## [Task details]
From the material below, set down exactly the lines that run from the one containing "1000x1333 pixels." to the one containing "Given: Click the gray Salar de Uyuni patch", minus the pictures.

= Beginning of Section =

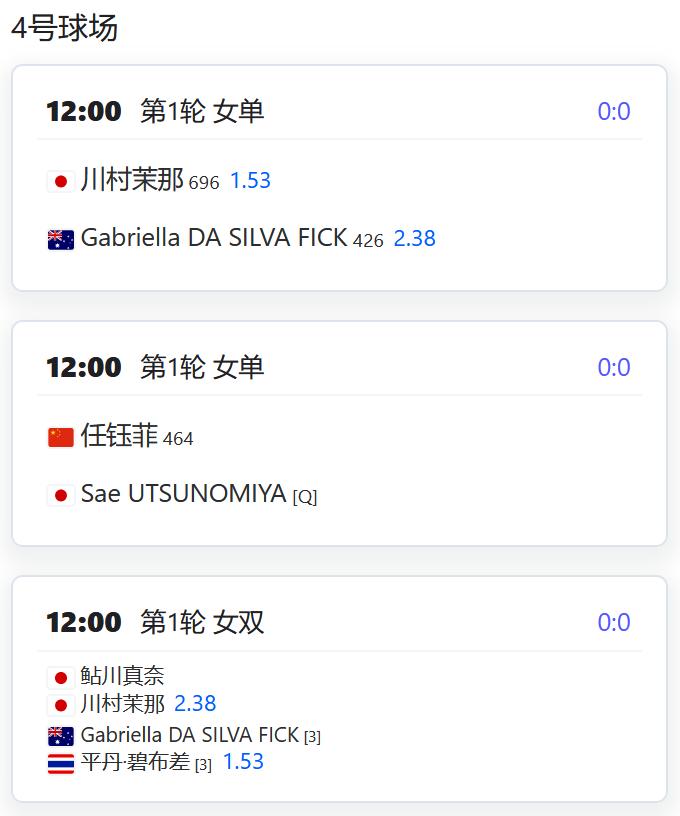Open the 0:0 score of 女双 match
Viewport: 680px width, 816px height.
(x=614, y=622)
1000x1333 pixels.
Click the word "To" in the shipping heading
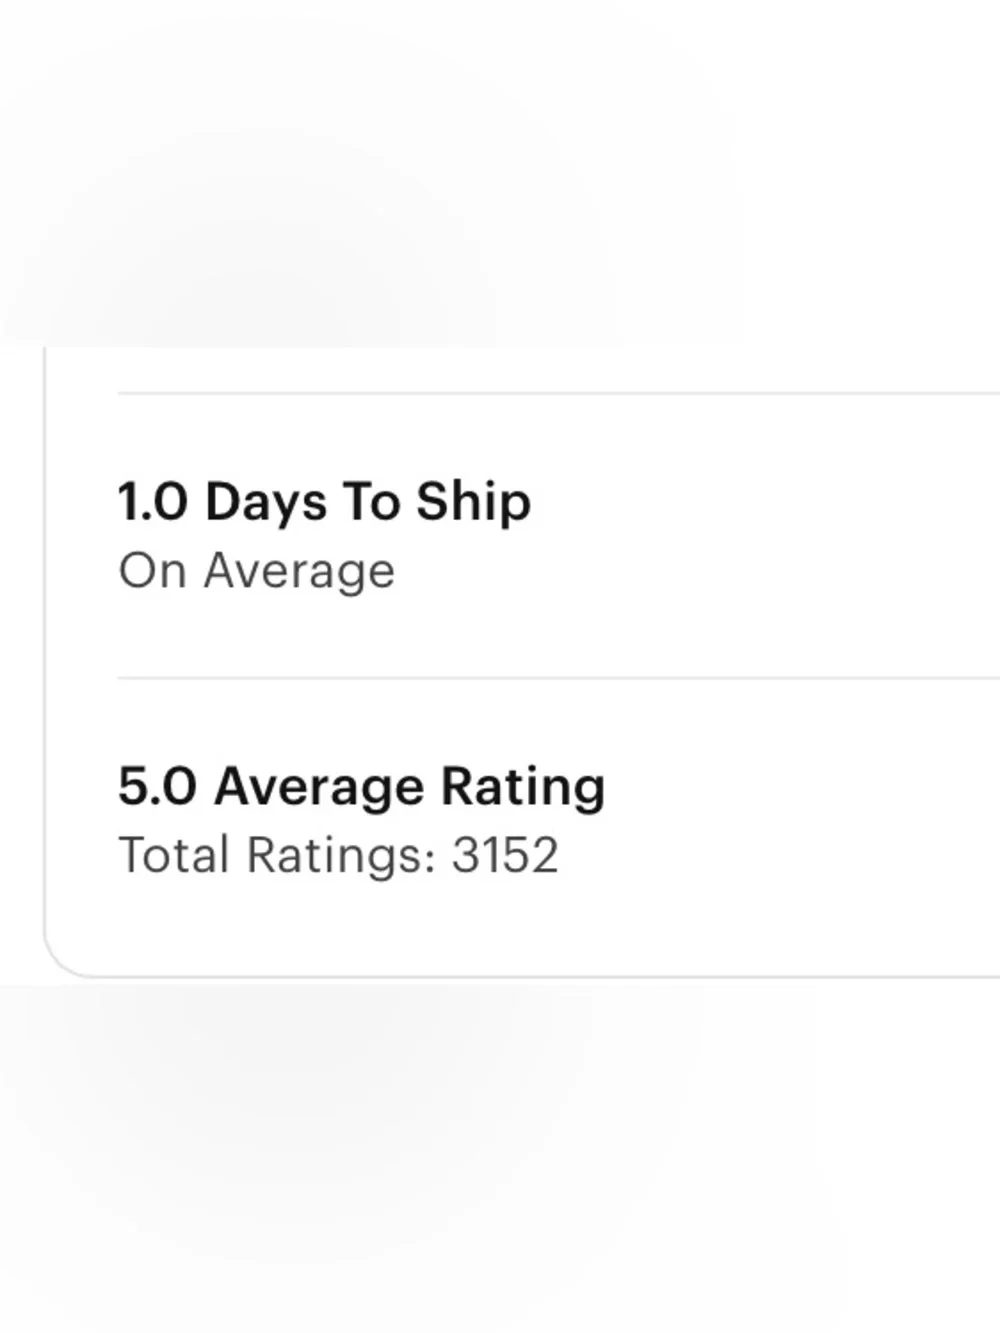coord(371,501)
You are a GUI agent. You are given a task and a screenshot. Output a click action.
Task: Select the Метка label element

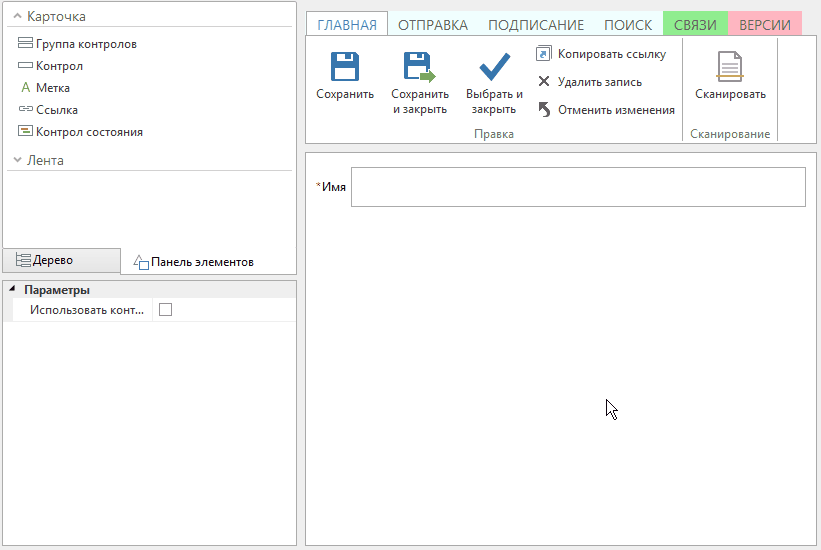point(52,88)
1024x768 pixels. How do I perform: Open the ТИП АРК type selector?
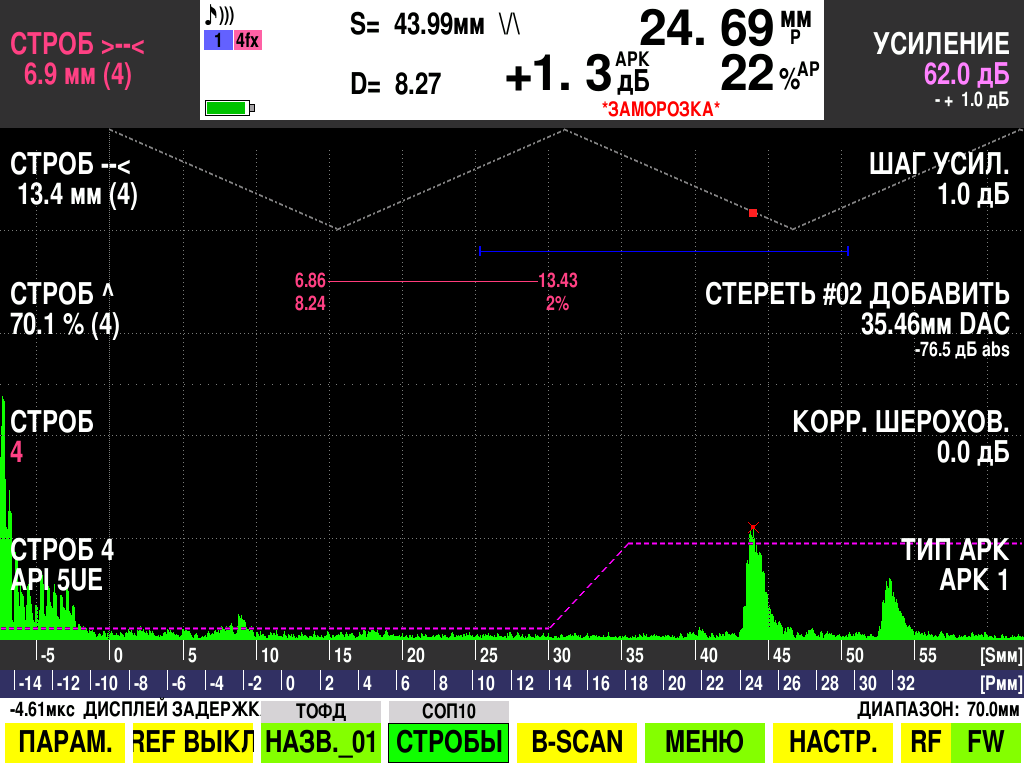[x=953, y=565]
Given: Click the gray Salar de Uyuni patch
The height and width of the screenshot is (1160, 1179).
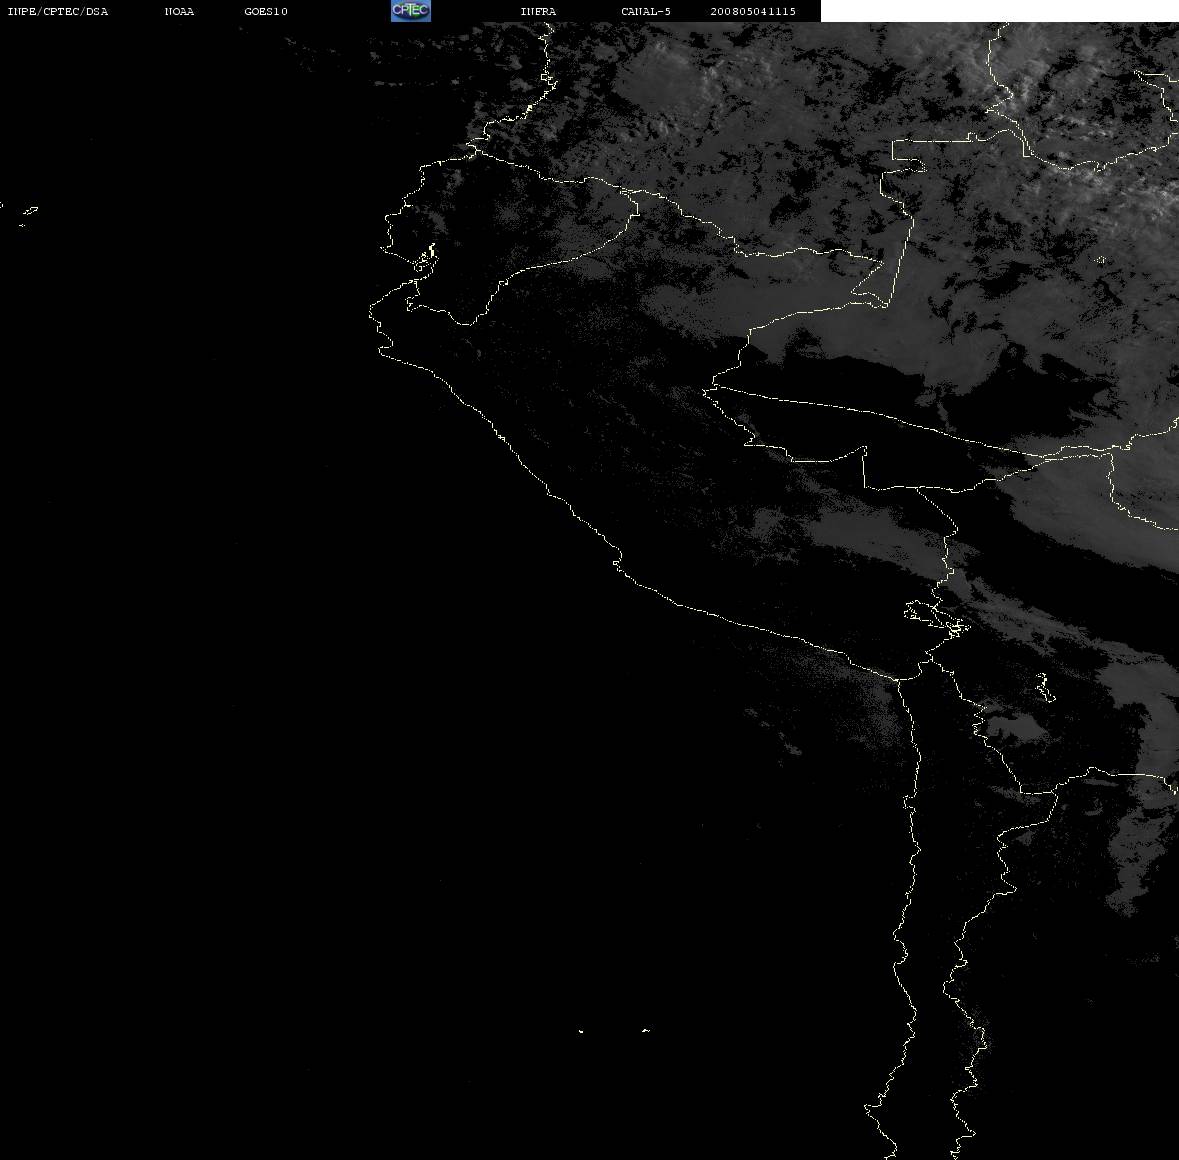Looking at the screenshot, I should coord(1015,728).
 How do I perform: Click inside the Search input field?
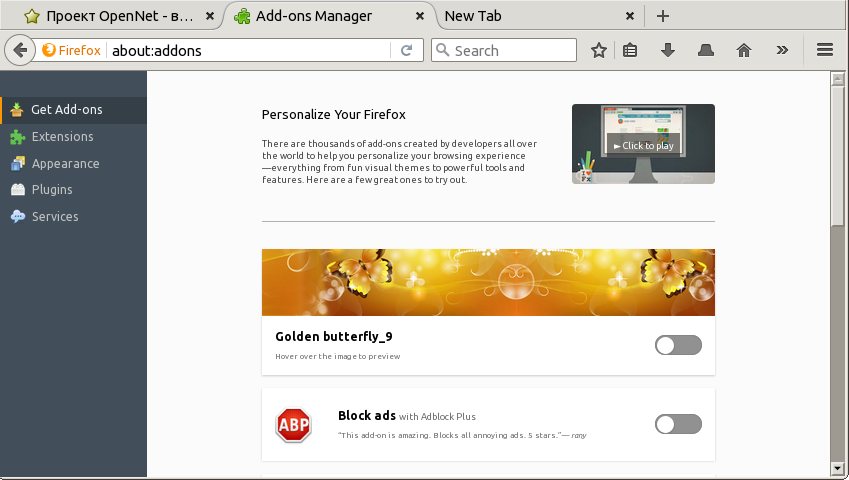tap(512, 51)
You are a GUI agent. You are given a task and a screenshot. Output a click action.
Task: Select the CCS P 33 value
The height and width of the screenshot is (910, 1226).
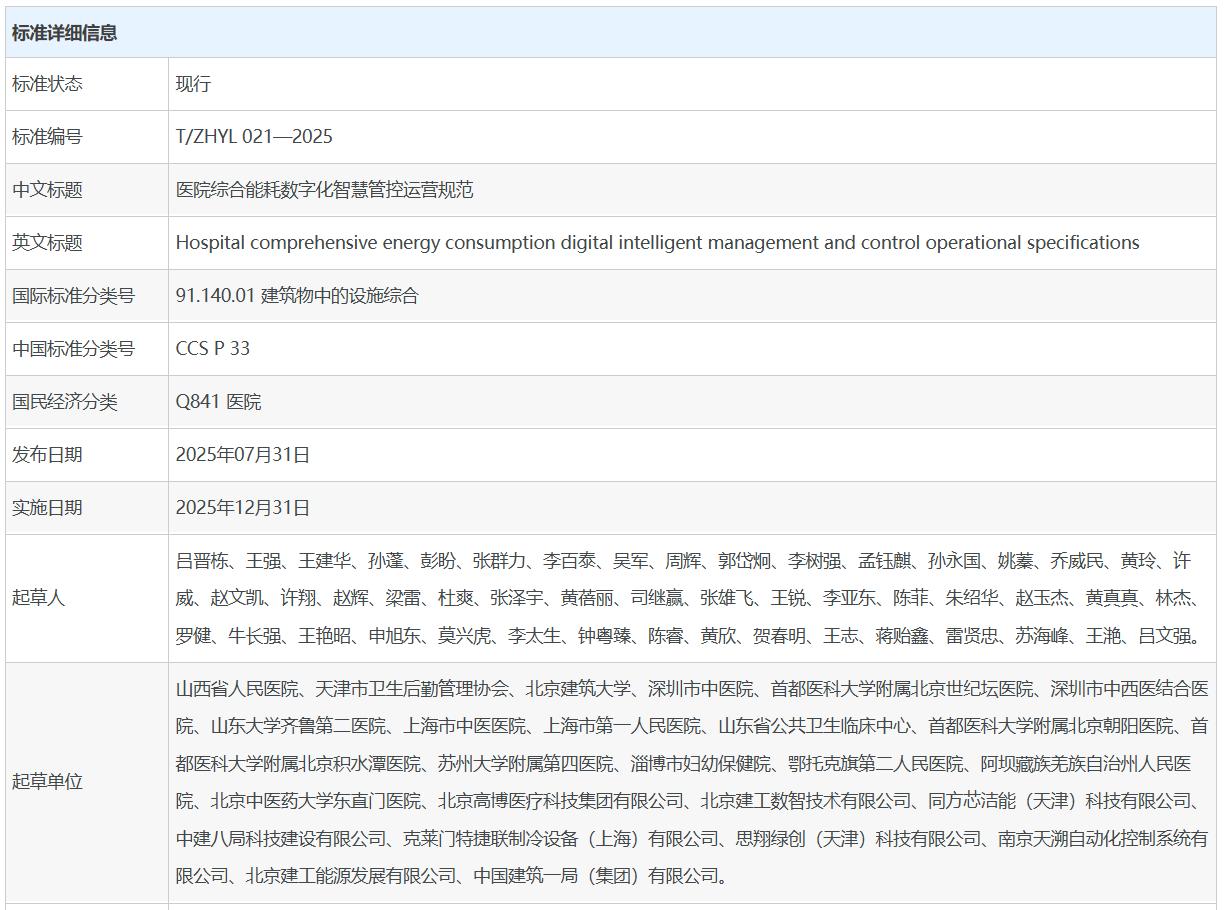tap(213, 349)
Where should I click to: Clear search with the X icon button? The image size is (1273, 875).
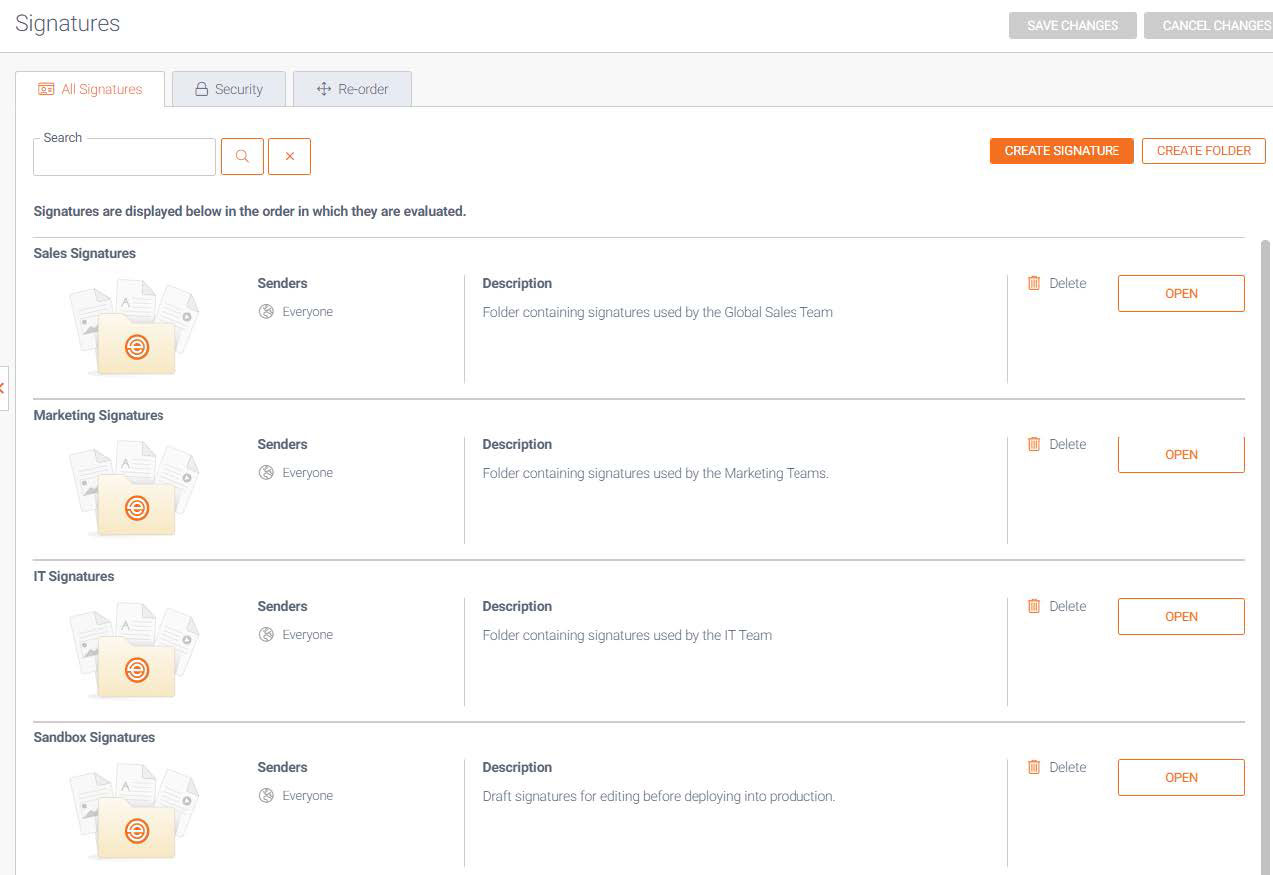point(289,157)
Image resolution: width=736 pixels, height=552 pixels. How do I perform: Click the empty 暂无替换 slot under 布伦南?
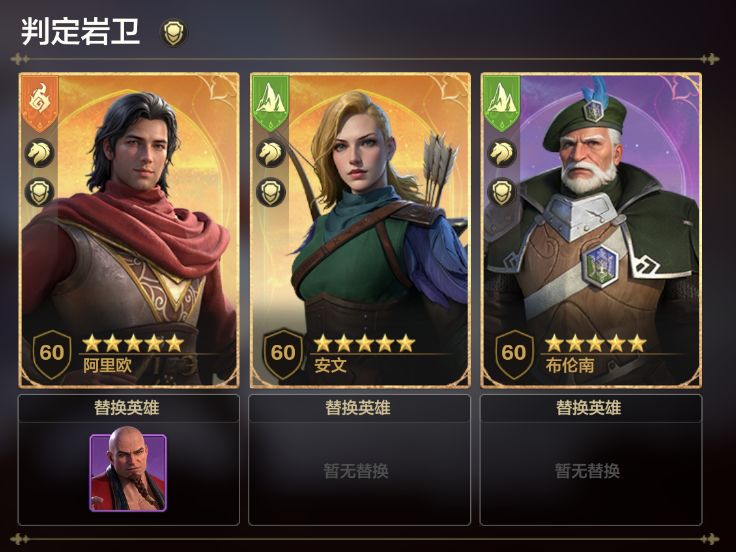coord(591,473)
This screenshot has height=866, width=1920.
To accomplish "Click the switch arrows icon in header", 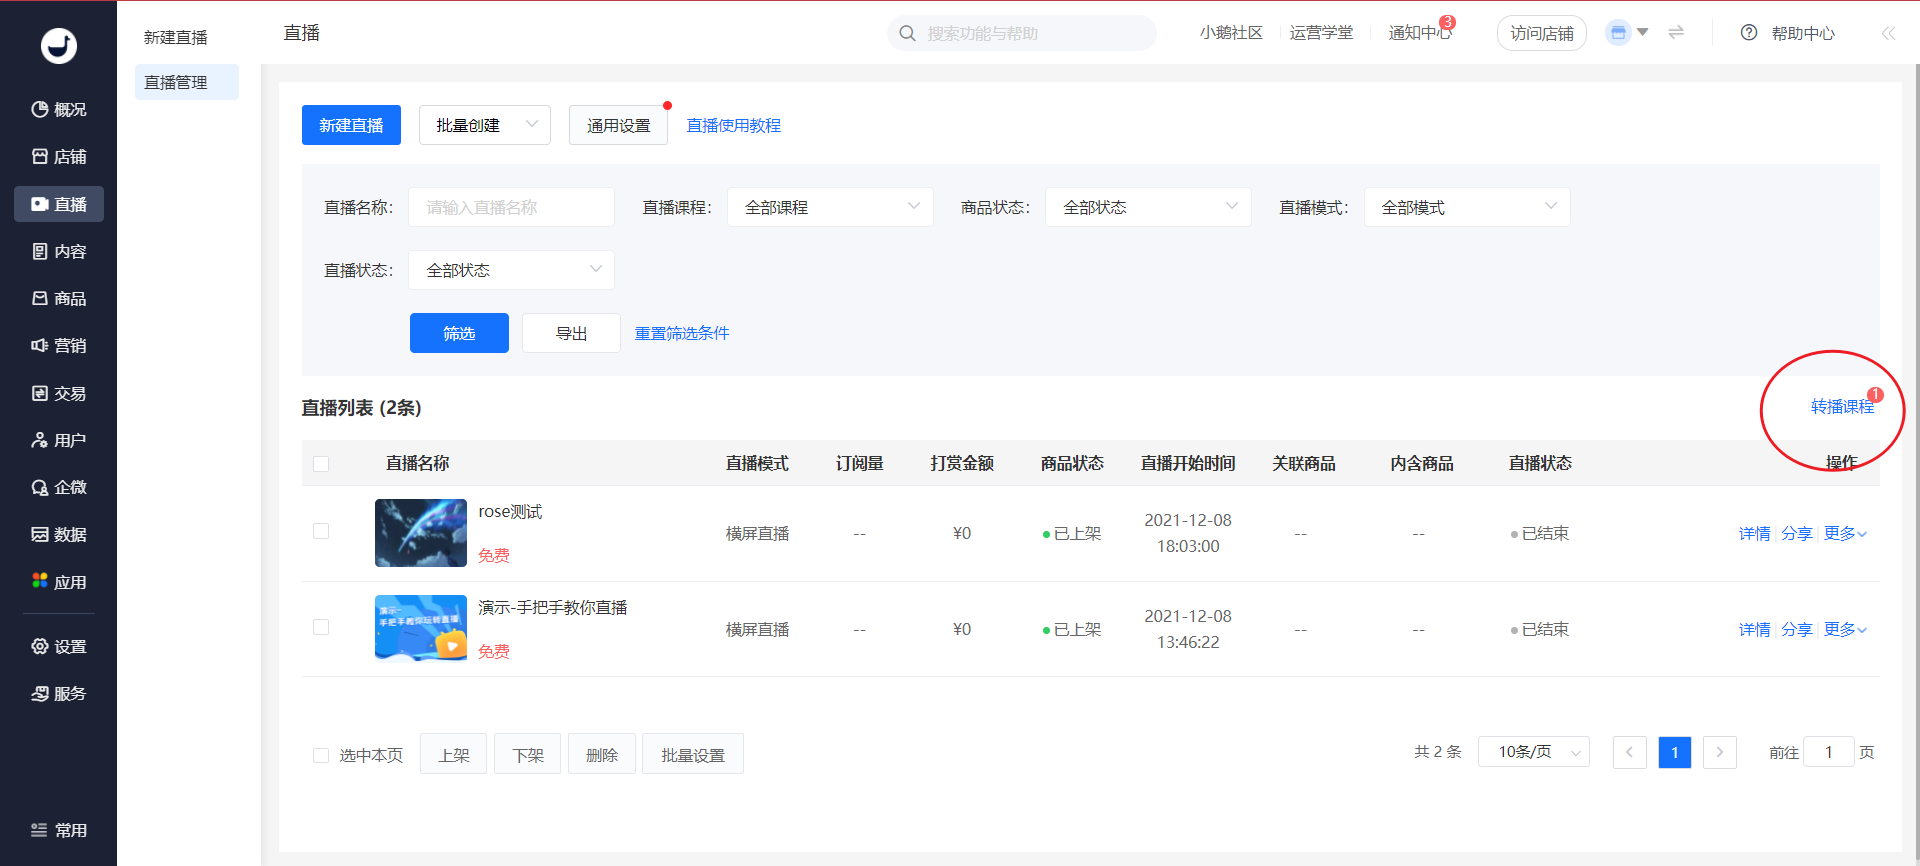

= End of Section =

## [Solution for this exercise]
1000x1333 pixels.
Click the word "To" in the shipping heading
coord(371,501)
You are a GUI agent. You are given a task and a screenshot. Output a click action.
Task: Select the Метка label element

point(52,88)
1024x768 pixels. How do I perform: Open the ТИП АРК type selector?
[x=953, y=565]
Given: Click the gray Salar de Uyuni patch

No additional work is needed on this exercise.